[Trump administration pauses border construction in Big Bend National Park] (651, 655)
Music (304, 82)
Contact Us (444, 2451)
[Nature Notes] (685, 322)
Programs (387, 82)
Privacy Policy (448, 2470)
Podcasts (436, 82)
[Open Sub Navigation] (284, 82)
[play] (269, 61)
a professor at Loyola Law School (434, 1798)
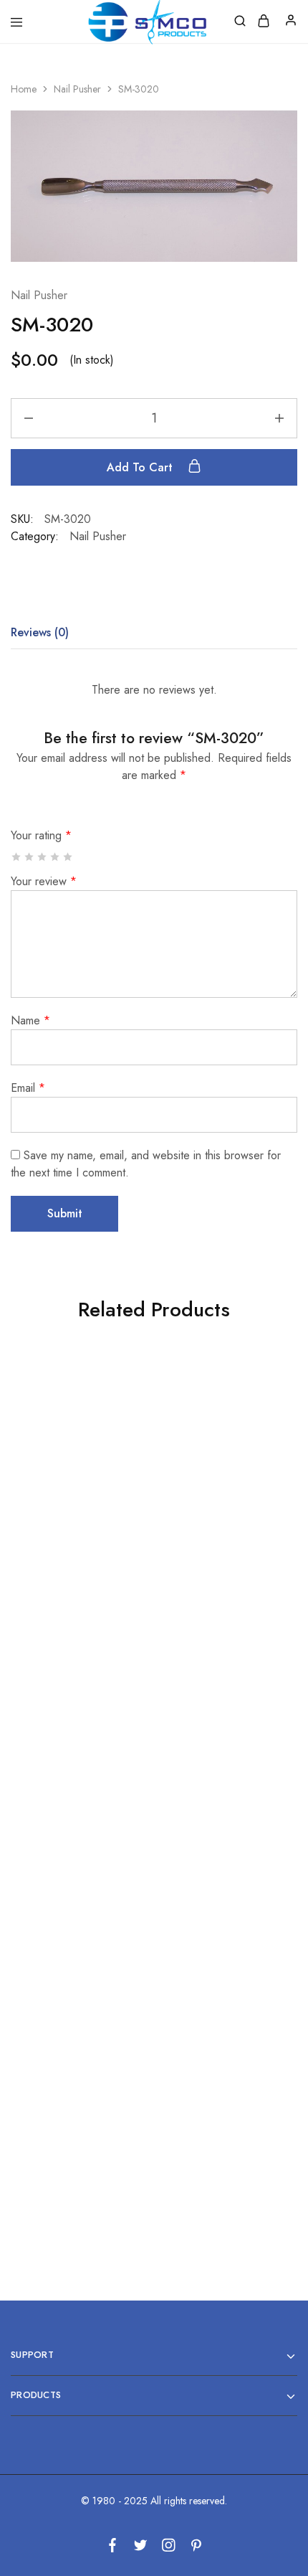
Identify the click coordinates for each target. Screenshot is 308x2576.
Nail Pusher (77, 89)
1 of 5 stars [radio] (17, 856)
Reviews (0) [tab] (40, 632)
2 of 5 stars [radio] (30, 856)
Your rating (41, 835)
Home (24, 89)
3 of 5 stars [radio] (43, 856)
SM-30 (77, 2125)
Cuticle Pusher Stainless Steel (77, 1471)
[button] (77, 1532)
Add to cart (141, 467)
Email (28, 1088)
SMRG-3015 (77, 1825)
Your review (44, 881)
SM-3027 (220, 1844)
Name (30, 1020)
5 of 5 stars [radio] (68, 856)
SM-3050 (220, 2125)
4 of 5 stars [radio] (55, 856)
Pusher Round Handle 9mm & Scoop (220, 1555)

====================

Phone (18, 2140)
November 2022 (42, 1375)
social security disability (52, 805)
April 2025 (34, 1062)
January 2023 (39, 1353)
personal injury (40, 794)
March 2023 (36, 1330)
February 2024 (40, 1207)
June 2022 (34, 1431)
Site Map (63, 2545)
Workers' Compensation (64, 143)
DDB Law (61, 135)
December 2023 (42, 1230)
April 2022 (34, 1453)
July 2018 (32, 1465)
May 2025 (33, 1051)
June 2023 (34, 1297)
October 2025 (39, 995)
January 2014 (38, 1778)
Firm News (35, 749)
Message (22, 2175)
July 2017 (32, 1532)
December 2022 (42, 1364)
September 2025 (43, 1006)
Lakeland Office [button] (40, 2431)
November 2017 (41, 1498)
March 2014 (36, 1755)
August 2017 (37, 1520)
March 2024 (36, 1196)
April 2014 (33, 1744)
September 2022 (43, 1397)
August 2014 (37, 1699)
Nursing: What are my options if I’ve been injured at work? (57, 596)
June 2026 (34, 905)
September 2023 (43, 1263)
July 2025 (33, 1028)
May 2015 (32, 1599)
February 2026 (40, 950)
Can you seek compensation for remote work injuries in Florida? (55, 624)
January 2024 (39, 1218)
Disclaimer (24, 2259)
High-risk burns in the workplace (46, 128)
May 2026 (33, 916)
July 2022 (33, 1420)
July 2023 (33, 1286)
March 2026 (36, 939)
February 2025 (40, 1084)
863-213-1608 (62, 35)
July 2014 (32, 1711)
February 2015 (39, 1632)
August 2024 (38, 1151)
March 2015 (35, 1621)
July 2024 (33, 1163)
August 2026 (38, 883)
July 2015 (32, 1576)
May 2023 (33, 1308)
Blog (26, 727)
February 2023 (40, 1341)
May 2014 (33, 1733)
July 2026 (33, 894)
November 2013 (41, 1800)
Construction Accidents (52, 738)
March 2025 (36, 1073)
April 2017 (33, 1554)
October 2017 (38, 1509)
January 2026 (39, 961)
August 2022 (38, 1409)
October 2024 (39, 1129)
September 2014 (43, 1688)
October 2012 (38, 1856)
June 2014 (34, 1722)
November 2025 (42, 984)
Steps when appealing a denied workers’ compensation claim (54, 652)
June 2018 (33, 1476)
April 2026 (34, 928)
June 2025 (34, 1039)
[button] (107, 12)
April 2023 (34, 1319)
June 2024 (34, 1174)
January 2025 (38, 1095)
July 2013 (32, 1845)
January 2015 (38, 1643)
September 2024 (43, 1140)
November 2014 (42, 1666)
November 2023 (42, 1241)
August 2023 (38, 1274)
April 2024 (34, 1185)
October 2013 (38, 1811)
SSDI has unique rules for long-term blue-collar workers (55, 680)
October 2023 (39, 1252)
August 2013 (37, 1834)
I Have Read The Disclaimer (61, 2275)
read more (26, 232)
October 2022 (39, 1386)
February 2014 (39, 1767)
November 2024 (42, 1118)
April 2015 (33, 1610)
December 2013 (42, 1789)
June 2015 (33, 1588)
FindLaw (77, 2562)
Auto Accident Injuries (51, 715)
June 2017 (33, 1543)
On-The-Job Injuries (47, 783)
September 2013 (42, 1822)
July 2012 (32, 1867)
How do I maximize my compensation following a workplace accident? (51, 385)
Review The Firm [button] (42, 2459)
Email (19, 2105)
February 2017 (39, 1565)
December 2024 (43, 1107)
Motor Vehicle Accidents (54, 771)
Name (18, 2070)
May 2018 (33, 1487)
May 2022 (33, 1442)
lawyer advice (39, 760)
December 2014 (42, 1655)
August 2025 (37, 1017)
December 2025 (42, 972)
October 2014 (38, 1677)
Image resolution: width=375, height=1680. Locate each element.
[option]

====================

• Exercise requirements
Only the lines above from the line with "Your review (44, 881)" to the line with "Pusher Round Handle 9mm & Scoop (220, 1555)", those two lines included, should be reproduced exactly.

• Response to this exercise
Your review (44, 881)
SM-3027 (220, 1844)
Name (30, 1020)
5 of 5 stars [radio] (68, 856)
SM-3050 (220, 2125)
4 of 5 stars [radio] (55, 856)
Pusher Round Handle 9mm & Scoop (220, 1555)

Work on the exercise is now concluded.